German Bishop, Accused of Abuse, Found to Have Helped Wanted Pedophile Priests Escape to Latin America

The report lists 16 allegations and indications of sexual abuse against Bishop Stehle.

Bishop Emil Stehle
Bishop Emil Stehle (photo: Screenshot / BR24)

A German prelate who served as bishop in Ecuador is not only accused of having sexually abused minors in several countries. As director of a German aid organization he also helped pedophile priests wanted by authorities escape prosecution, according to an independent investigation published Monday.

The late Bishop Emil Stehle (1926-2017) — known in Latin America as Emilio Lorenzo Stehle — has been accused of sexual abuse in 16 cases, a statement by the German Bishops' Conference said on Aug. 8.

Furthermore, Bishop Stehle, the head of Adveniat, the Church in Germany‘s aid organization for Latin America, was found to have helped priests evade authorities by facilitating their escape to Latin American countries. The investigation found that he also provided the alleged perpetrators with financial support, using money from the German Bishops’ Conference.

Lawyer and mediator Bettina Janssen prepared the 148-page-report on behalf of the Association of German Dioceses, reported CNA Deutsch, CNA's German-language news partner.

The report lists 16 allegations and indications of sexual abuse against Bishop Stehle.

“The described offenses spanned his time as a priest in Bogotá (Colombia) [in the 1950s], as Adveniat managing director in Essen [1972-1984], and later as auxiliary bishop of Quito [1983-1986] and as bishop of Santo Domingo [1987-2002] in Ecuador,” the bishops' conference statement said.

Allegations against Bishop Stehle are not new. CNA Deutsch reported on abuse accusations against Bishop Stehle and his purported assistance in helping pedophile priests from Germany and other countries escape to Latin America in September 2021 and  June 2022

In addition to the abuse cases so far documented, the new report‘s author said there could be more. Janssen called for further “efforts, together with the relevant Latin American dioceses, to reach out to possible victims. To obtain a complete picture, investigators should further analyze to what extent Bishop Stehle’s abuses were known to church authorities — and what consequences they took against them.”

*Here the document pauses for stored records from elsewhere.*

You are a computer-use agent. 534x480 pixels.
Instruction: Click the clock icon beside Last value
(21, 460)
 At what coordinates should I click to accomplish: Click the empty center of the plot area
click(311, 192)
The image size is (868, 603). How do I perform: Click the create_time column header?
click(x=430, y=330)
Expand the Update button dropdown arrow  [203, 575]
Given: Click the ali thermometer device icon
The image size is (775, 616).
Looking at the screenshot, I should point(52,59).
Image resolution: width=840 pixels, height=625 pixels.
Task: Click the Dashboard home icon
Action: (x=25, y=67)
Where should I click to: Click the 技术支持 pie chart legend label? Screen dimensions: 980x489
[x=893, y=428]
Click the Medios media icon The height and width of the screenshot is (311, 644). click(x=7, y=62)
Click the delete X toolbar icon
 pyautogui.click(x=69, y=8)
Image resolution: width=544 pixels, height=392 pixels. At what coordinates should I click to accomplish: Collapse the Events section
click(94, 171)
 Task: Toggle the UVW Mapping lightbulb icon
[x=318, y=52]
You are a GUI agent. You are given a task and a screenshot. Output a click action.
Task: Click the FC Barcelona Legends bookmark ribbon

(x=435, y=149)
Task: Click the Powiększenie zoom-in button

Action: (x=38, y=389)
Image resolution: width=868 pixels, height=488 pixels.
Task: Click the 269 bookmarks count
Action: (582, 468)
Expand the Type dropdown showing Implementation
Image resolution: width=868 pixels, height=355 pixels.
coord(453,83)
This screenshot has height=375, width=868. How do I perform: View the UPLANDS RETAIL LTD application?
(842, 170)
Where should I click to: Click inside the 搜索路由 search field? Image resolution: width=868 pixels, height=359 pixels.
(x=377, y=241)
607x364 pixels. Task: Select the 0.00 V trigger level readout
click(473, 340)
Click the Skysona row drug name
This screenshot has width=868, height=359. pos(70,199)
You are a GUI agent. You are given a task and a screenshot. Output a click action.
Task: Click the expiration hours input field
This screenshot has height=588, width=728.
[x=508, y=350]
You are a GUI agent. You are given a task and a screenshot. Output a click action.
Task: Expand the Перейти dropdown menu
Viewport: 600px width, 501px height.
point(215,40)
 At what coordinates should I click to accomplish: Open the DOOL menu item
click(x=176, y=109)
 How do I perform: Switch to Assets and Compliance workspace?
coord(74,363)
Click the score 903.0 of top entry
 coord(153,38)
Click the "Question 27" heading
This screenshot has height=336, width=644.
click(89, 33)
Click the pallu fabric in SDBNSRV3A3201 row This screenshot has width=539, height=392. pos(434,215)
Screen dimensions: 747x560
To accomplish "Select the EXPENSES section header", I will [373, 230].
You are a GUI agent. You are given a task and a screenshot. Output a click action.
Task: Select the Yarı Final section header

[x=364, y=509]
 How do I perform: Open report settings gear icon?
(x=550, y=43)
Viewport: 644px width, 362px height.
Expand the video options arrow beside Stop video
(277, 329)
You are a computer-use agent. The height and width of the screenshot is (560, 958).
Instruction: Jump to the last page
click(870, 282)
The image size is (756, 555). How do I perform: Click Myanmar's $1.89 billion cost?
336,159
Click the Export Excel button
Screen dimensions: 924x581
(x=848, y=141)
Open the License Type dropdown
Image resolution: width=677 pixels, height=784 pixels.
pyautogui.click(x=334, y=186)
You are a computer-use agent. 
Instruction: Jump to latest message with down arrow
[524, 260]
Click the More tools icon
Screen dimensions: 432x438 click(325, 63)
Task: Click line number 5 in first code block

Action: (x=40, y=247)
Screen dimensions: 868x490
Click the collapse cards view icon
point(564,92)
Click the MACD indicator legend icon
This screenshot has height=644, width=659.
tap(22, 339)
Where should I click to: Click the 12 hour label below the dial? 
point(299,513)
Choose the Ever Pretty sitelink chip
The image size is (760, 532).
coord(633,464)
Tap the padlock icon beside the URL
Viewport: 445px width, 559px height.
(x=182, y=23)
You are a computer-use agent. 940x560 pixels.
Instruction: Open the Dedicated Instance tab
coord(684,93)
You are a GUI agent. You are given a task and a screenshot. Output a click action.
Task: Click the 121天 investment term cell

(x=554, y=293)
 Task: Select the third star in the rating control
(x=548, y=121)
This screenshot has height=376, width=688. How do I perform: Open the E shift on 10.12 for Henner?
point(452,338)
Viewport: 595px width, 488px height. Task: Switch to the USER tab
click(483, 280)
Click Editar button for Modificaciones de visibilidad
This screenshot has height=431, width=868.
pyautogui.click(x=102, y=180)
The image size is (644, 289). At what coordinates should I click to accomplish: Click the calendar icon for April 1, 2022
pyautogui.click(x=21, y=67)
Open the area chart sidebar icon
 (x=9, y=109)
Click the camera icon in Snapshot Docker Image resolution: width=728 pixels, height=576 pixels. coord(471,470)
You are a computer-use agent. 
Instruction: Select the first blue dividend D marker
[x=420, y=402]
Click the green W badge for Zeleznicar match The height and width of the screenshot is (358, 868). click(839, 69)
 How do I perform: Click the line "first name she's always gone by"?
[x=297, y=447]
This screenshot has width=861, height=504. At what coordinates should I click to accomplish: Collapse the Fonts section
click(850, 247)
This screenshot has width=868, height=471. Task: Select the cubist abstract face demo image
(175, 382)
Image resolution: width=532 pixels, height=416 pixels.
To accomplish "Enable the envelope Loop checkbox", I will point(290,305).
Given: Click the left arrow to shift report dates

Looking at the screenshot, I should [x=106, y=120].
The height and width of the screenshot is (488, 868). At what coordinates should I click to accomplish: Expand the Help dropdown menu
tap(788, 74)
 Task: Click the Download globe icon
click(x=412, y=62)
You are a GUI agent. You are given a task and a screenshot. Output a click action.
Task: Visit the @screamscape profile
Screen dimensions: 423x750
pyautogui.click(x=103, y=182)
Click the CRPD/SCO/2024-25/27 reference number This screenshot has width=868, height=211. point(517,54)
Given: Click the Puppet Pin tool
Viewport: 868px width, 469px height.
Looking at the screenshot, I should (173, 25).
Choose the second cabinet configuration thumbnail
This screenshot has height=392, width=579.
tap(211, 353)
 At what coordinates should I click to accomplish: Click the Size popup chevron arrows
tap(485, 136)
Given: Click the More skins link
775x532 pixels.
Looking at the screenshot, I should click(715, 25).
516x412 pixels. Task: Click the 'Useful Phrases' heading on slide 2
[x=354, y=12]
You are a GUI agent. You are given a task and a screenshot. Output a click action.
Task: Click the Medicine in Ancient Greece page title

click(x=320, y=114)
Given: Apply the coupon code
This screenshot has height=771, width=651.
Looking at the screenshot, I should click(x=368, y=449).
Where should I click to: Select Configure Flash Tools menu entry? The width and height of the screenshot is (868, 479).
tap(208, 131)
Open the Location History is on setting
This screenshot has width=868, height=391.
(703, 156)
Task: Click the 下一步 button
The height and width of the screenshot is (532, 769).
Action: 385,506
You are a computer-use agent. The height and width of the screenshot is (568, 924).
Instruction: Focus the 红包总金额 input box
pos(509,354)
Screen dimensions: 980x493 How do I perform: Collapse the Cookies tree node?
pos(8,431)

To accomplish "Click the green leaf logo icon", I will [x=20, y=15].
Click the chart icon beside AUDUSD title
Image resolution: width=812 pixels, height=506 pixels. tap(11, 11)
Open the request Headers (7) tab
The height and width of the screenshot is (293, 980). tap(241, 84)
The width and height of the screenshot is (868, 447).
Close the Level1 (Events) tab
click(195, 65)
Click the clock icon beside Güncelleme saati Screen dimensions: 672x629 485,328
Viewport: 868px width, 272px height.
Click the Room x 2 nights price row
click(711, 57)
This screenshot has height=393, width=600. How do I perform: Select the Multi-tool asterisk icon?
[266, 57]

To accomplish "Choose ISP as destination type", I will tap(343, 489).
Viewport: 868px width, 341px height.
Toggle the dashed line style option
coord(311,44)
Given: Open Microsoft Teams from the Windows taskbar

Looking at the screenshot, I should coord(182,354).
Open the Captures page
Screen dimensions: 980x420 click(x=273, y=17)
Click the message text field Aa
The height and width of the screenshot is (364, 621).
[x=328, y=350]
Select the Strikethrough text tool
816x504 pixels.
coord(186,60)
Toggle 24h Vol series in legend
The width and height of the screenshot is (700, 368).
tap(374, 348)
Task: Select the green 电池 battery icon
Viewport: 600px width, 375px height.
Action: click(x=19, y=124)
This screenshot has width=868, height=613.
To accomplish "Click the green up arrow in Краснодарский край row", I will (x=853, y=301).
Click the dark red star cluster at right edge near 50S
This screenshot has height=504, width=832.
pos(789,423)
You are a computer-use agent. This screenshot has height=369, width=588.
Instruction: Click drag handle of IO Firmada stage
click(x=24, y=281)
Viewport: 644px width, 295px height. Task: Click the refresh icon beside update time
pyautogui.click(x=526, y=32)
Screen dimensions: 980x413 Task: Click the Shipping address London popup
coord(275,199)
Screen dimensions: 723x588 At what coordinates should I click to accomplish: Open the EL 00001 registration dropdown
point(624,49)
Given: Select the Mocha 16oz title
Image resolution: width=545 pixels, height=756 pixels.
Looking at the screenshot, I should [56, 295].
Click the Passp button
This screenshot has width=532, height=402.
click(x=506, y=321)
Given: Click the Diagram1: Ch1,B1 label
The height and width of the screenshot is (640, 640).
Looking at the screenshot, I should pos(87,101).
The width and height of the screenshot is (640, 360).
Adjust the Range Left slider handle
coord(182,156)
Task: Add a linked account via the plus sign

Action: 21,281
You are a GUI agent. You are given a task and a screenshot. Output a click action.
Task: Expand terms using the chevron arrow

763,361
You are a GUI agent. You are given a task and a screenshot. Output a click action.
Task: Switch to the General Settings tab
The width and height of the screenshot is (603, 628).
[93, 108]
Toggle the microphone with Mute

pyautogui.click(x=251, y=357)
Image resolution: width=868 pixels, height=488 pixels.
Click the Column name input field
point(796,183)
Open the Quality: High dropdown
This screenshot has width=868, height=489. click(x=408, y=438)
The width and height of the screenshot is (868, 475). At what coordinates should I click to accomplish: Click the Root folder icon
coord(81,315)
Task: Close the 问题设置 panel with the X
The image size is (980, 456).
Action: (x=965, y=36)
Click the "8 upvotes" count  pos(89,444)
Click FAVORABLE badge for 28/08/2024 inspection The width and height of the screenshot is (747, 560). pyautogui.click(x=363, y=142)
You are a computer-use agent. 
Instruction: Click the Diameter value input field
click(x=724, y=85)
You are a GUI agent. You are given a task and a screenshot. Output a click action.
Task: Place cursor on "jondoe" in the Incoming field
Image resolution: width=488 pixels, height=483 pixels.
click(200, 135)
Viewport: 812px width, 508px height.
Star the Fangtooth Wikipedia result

Bishop Stehle ensured that several priests accused of abuse could remain undercover in Latin America, the German Bishops' Conference said on Aug. 8.

The German bishops also said the investigation was ongoing. There would “not be a conclusion,” they noted; instead, there would be “consequences, the details of which still need to be clarified.” 

Jesuit Father Martin Maier, the current chief executive of Adveniat, said, “We are grateful that this investigation has been carried out. It is part of the truth we must face as a church in Germany and worldwide. We owe that to the victims of sexualized violence and those who support our work.”

Adveniat was committed to a “position of absolutely zero tolerance towards the crime of sexual abuse” and stood “on the side of those affected in Germany and Latin America.”

Bishop Stehle died in 2017 at the age of 80, having spent his retirement years in Germany.